An Intel Core i5-10400 desktop CPU is one of the company’s mid-range offerings. A six-core, twelve-thread processor, was introduced in 2020. In this case, the base clock is set at 2.95GHz, while the maximum clock speed is set at 4.43GHz. Powered by the 14nm Comet Lake family, and it belongs to the Core i5 series.

Even though it’s built on Intel’s 14nm technology and Coffee Lake Refresh, it’s also a successor to Intel’s previous-generation Core i5-9400 CPU, which was introduced in 2019.

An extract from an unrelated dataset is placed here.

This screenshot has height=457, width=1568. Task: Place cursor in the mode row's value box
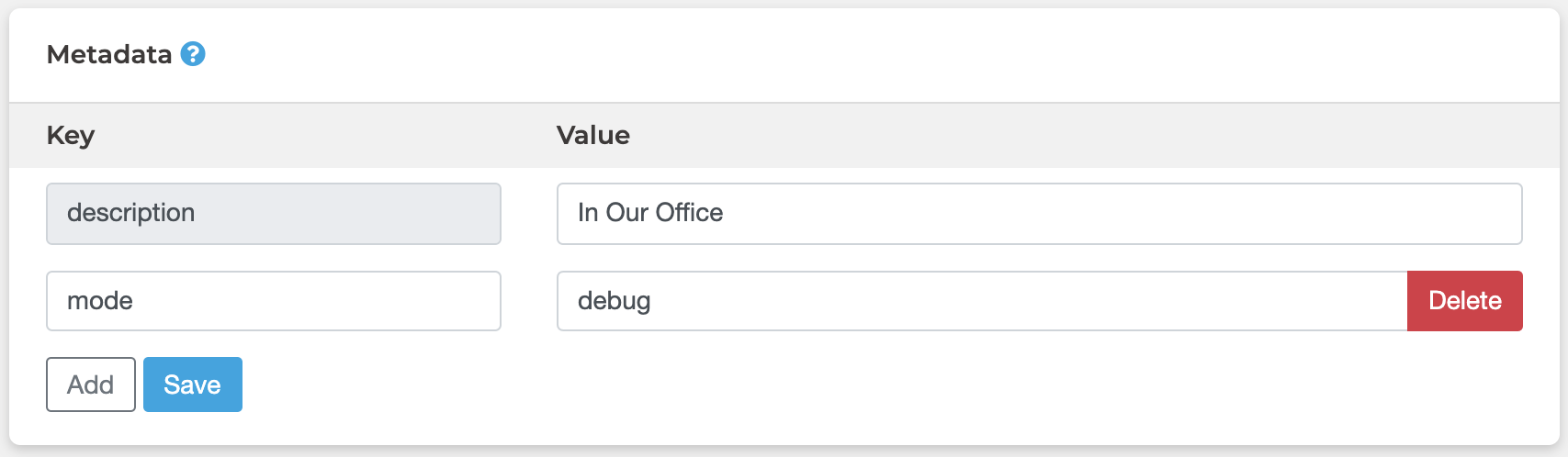tap(981, 301)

We believe that the greatest processors are those that are both powerful and affordable. This is where the Core i5-10400 excels.

Intel Core i5-9400F

Intel Core i5-9400F

The Core i5 9400F is based on Intel’s Coffee Lake microarchitecture and has a six-core, six-thread architecture—there is no Hyper-Threading here. It has peak speeds of 4.10 GHz and a base frequency of 2.9GHz, rendering it somewhat quicker than the Core i5 8400.

Unfortunately, the fixed frequency limits overclocking, and this version lacks integrated graphics (that’s just what F represents), necessitating the purchase of a standalone graphics card. But you must have one nonetheless if you want to engage in any kind of gaming.